- **RECORDS**:

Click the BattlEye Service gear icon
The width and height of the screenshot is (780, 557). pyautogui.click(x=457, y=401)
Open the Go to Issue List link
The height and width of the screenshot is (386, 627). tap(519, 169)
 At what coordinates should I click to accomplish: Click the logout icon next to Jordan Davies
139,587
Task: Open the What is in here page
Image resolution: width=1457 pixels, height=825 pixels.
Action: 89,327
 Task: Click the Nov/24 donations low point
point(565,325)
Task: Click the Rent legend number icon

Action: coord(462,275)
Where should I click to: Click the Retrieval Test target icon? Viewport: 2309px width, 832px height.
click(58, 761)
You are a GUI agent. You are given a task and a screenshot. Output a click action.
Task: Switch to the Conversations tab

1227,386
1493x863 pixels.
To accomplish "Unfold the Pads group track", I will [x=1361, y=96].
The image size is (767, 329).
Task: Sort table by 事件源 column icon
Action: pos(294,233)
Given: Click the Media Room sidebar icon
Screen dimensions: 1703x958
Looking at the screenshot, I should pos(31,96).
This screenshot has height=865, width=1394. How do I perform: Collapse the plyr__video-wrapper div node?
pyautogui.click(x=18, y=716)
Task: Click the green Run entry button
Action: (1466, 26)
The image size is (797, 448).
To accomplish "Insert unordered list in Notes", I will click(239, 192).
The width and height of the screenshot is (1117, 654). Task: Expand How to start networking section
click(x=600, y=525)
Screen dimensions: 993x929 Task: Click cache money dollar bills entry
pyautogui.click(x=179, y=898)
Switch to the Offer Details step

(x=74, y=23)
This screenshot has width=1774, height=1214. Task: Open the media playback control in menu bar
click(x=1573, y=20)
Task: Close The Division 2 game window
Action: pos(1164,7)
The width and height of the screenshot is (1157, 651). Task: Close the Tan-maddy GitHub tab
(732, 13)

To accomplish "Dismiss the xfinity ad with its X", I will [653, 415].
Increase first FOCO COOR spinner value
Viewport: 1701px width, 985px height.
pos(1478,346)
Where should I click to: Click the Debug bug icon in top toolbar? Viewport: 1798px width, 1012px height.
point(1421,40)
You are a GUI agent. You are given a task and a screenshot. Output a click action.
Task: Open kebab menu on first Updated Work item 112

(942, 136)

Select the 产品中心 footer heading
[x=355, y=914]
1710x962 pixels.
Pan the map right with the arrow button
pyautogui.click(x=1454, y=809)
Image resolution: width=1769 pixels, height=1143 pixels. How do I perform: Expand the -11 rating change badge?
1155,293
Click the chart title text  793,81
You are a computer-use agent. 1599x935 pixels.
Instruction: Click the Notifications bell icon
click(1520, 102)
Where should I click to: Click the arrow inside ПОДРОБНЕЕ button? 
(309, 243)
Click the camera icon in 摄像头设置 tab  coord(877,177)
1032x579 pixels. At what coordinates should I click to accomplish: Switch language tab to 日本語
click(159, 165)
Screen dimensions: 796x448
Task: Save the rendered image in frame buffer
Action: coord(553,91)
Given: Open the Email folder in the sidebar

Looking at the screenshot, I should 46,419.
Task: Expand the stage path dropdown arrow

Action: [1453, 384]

- **WHAT IS EXPECTED**: Each entry needs to be transcribed exactly.

- **FINAL ANSWER**:
Click the BattlEye Service gear icon
The width and height of the screenshot is (780, 557). pyautogui.click(x=457, y=401)
Open the Go to Issue List link
The height and width of the screenshot is (386, 627). tap(519, 169)
 At what coordinates should I click to accomplish: Click the logout icon next to Jordan Davies
139,587
Task: Open the What is in here page
Image resolution: width=1457 pixels, height=825 pixels.
Action: 89,327
 Task: Click the Nov/24 donations low point
point(565,325)
Task: Click the Rent legend number icon

Action: coord(462,275)
Where should I click to: Click the Retrieval Test target icon? Viewport: 2309px width, 832px height.
click(58, 761)
You are a GUI agent. You are given a task and a screenshot. Output a click action.
Task: Switch to the Conversations tab

1227,386
1493x863 pixels.
To accomplish "Unfold the Pads group track", I will [x=1361, y=96].
The image size is (767, 329).
Task: Sort table by 事件源 column icon
Action: pos(294,233)
Given: Click the Media Room sidebar icon
Screen dimensions: 1703x958
Looking at the screenshot, I should pos(31,96).
This screenshot has height=865, width=1394. How do I perform: Collapse the plyr__video-wrapper div node?
pyautogui.click(x=18, y=716)
Task: Click the green Run entry button
Action: (1466, 26)
The image size is (797, 448).
To accomplish "Insert unordered list in Notes", I will click(239, 192).
The width and height of the screenshot is (1117, 654). Task: Expand How to start networking section
click(x=600, y=525)
Screen dimensions: 993x929 Task: Click cache money dollar bills entry
pyautogui.click(x=179, y=898)
Switch to the Offer Details step

(x=74, y=23)
This screenshot has width=1774, height=1214. Task: Open the media playback control in menu bar
click(x=1573, y=20)
Task: Close The Division 2 game window
Action: pos(1164,7)
The width and height of the screenshot is (1157, 651). Task: Close the Tan-maddy GitHub tab
(732, 13)

To accomplish "Dismiss the xfinity ad with its X", I will [653, 415].
Increase first FOCO COOR spinner value
Viewport: 1701px width, 985px height.
pos(1478,346)
Where should I click to: Click the Debug bug icon in top toolbar? Viewport: 1798px width, 1012px height.
point(1421,40)
You are a GUI agent. You are given a task and a screenshot. Output a click action.
Task: Open kebab menu on first Updated Work item 112

(942, 136)

Select the 产品中心 footer heading
[x=355, y=914]
1710x962 pixels.
Pan the map right with the arrow button
pyautogui.click(x=1454, y=809)
Image resolution: width=1769 pixels, height=1143 pixels. How do I perform: Expand the -11 rating change badge?
1155,293
Click the chart title text  793,81
You are a computer-use agent. 1599x935 pixels.
Instruction: Click the Notifications bell icon
click(1520, 102)
Where should I click to: Click the arrow inside ПОДРОБНЕЕ button? 
(309, 243)
Click the camera icon in 摄像头设置 tab  coord(877,177)
1032x579 pixels. At what coordinates should I click to accomplish: Switch language tab to 日本語
click(159, 165)
Screen dimensions: 796x448
Task: Save the rendered image in frame buffer
Action: coord(553,91)
Given: Open the Email folder in the sidebar

Looking at the screenshot, I should 46,419.
Task: Expand the stage path dropdown arrow

Action: [1453, 384]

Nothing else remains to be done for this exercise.